As a small boy I used hate travelling with my parents to my father’s home town, called Roscrea, in the County of Tipperary in the Southern midlands of Ireland.  He would inevitably end up in this or that erstwhile neighbour’s house or in this or that local hostelry reminiscing on his youth, on how quickly the years had passed, on where A or B had lived, on whether C or D were still in England or America and how sad it was that E and F were now no more. It used to drive us children mad as we just wanted to be outside playing.  We simply did not wish to be sitting indoors while the older people went back in time in their minds.  And yet we were often bemused that my father could remember decades before the then present time.
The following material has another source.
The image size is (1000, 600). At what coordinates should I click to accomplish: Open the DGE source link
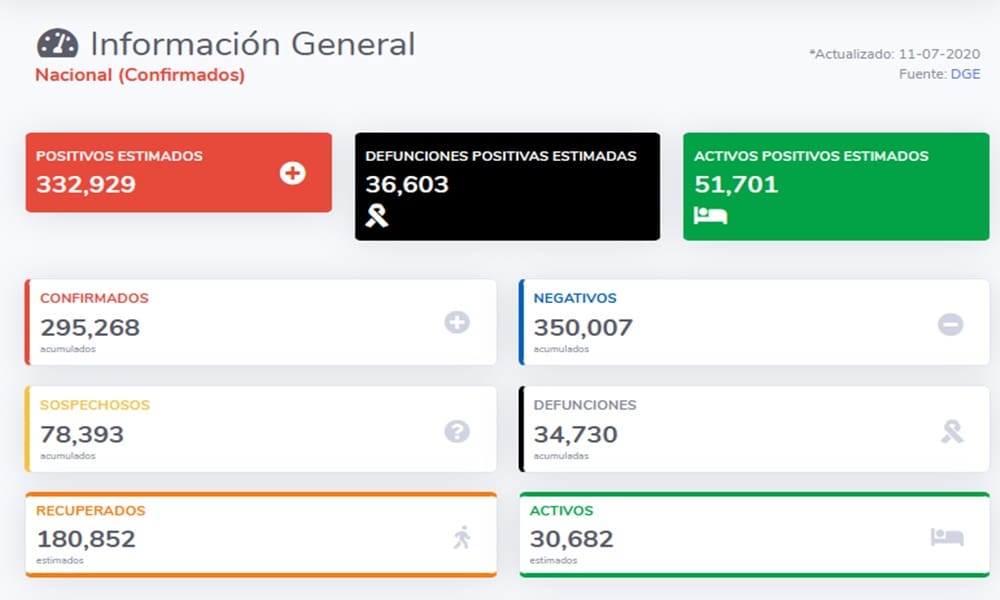coord(965,74)
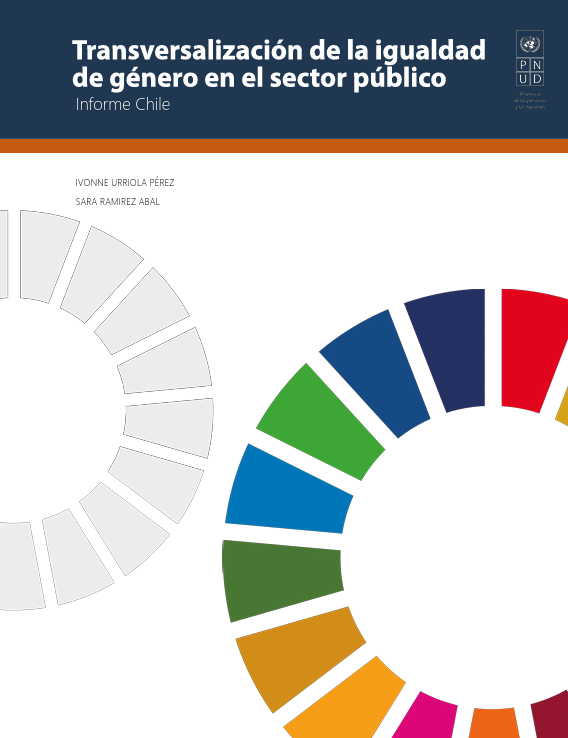The height and width of the screenshot is (738, 568).
Task: Click the UN emblem atop PNUD logo
Action: coord(530,44)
As I age it has now become quite interesting that I can now appreciate what made my father misty eyed as he reminisced about the so-called “good old days” which were not that good at all at all.  At 54 years of age I can recall clearly when I was three years old playing with a toy lorry in the lane at the back of our house in Roscrea.  Now that’s 51 years ago or just slightly over five decades in the past.  That time has passed so quickly is at once frightening and somewhat consoling too.  If everything were to stay the same there simply would be no being or becoming at all, no ageing and consequently no death.  Indeed, if everything were to remain the same would there even be birth?  Without change there would be no life at all.  Then, paradoxically, one could say that without death there would be no life at all. 
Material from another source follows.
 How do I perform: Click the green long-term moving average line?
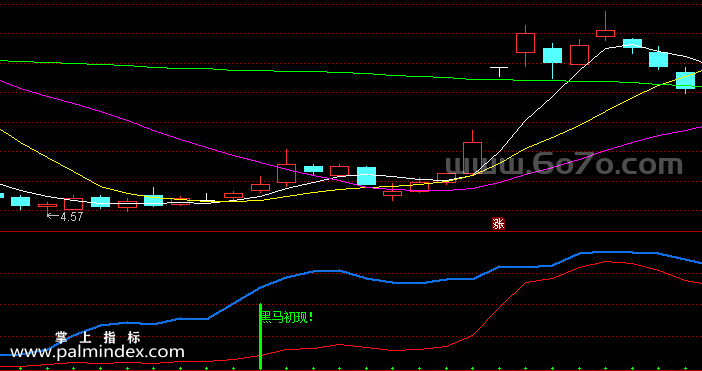313,72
To be is to become; to become is to grow old; to grow old is to die.  St Augustine once defined time as “the measure of change.”  For a fourth century intellectual that was not a bad definition of time at all.  To grow is to change.  To live is to grow and change, and indeed, eventually to die.
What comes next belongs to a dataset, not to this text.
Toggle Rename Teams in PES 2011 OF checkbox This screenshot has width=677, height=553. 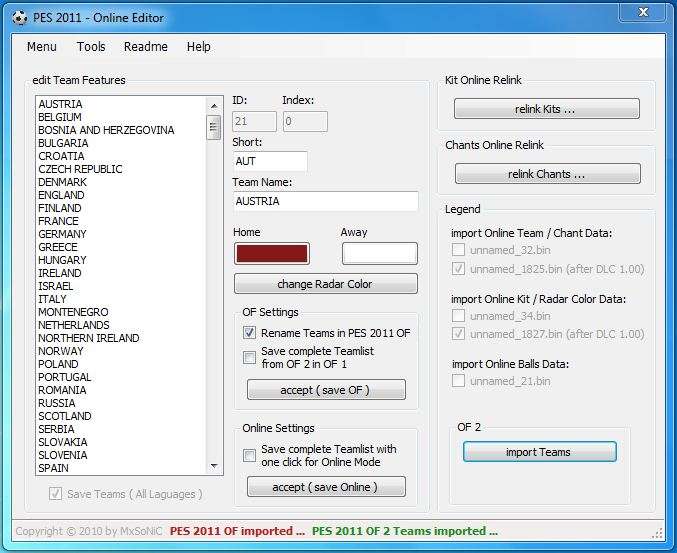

Modernity has a lot going for it.  Health of humans and indeed animals has improved remarkably in the last, say, one hundred years.  People are now living longer; women into their late eighties and men into their late seventies and early eighties.  I’m taking these figures from my own experience here in Ireland, and have not checked them out, but they are roughly accurate.  Modernity has brought comfort with it also, with so many pieces of modern technology to help us in our every daily task.  And so living has become less of a struggle.  We are also so much better educated.  Added to that, we can practically travel anywhere we want in the modern world, again with greater ease and with so much less cost than one hundred years ago.  Within reason we have more control over our lives than our forefathers.  And yet, this control over our lives has a downside to it.
Modernity, and indeed post-modernity if that is the way to describe our time in the early 21st century, have hoodwinked us into believing almost the impossible at times.  We, in the Northern hemisphere certainly, believe that we are entitled to all the benefits that a modern state can give; believe almost at times that the world (or State) owes us a living; believe that we can conquer the impossible; live longer and ever longer; look to our selfish rights without adequately considering our due responsibilities.  And this is where we have lost some of the extraordinary advantages of less modern times.
Another view of Badolato Beach
Those advantages were more of a “soul-making nature.”  John Keats, the great poet of the English Romantic period, who lived to be barely 25 years of age used to call this world the “vale of soul-making.”  The poor man died very young from Tuberculosis.  Even travelling to the wonderfully warm climes of Rome failed to stop the inevitable.  In other words, from our sufferings we can learn.  Now, here I am not necessarily talking about suffering and dying per se, or about learning their profound if bitter lessons.  No, I am referring to the fact that we can learn to slow down; learn to take stock of life; learn to prioritize things in our lives; learn to listen to our own Heart or Soul; learn to listen to the Heart or Soul of an Other; learn to be in tune with the rhythms of life; learn really to be at one with the natural sequences of the seasons.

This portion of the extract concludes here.